Teheran, 1975. Ein junger Student, Gegner des Schahregimes, sticht einen Polizisten nieder und will ihn entwaffnen. Die Aktion mißlingt, der Student geht ins Gefängnis. Nach der Revolution wird er Filmemacher.

Eines Tages, während eines Castings, kommt ein Mann auf ihn zu, der sich als der Polizist von damals zu erkennen gibt. Der Regisseur, Mohsen Makhmalbaf, schlägt ihm vor, die Szene von damals aus beider Perspektive zu rekonstruieren, mit je eigenem Drehteam und jugendlichen Darstellern. Sein Film "Ein Moment der Unschuld" erzählt die Geschichte der Dreharbeiten.
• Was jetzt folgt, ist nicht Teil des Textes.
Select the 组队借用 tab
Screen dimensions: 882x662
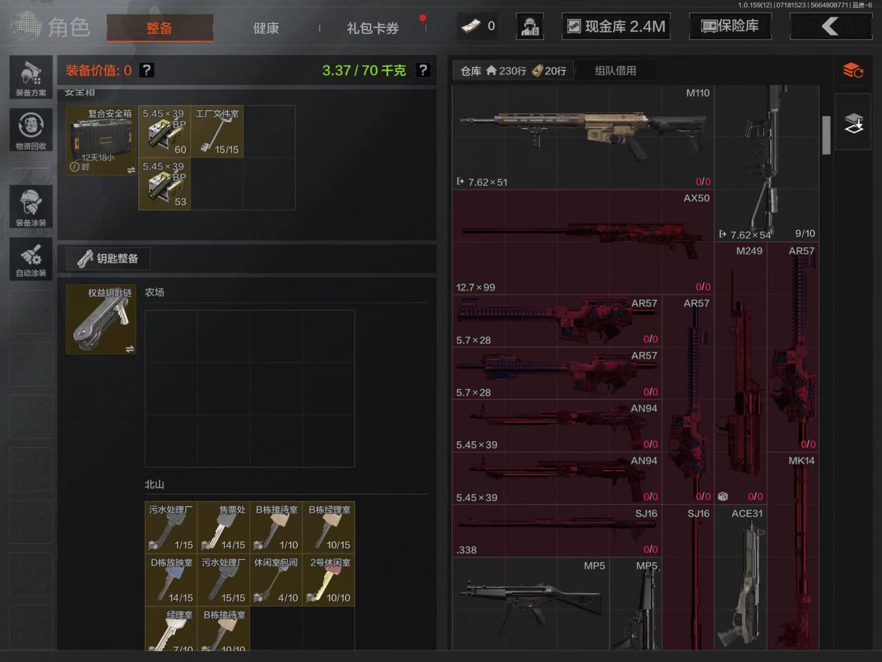(615, 71)
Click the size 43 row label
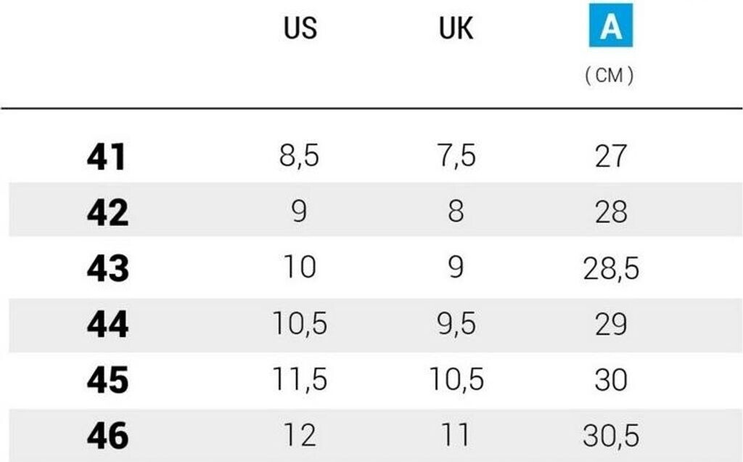Viewport: 743px width, 462px height. [107, 268]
Der Polizist möchte im Film eine gute Figur machen, schließlich gehört er seit der Revolution zu den bad guys. So bringt er seinem jugendlichen Alter ego nicht nur das Salutieren bei, sondern macht ihm ein Geständnis. Damals, auf seinem Posten, hatte ihn ein Mädchen abgelenkt, in das er heimlich verliebt war und dem er am Tag des Anschlags einen Heiratsantrag machen wollte. Zwanzig Jahre später muß er schmerzlich erfahren, daß sie lediglich als Lockvogel fungierte. Die Wahrheit der Älteren irritiert die jungen Schauspieler.

Im Augenblick der Tat zögern sie, das Bild gefriert, Abspann und Ende.
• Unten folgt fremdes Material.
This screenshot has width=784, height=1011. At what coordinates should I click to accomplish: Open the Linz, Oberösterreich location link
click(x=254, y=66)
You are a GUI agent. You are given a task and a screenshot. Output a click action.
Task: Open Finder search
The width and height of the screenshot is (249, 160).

Uraufgeführt wurde die iranische Parabel über Revolution, Heldentum, Liebe und Verrat vergangene Woche vor 7000 Zuschauern auf der Piazza Grande von Locarno. Ein gewagtes Spiel: Die Piazza mit dem Sternenhimmel oder wahlweise Gewitterwolken darüber, die 364 Quadratmeter große Leinwand und die hypermoderne Tonanlage sind nicht für stille Geschichten, sondern fürs Spektakel gemacht, für Action und Massenszenen, Schmachtfetzen und Kostümschinken.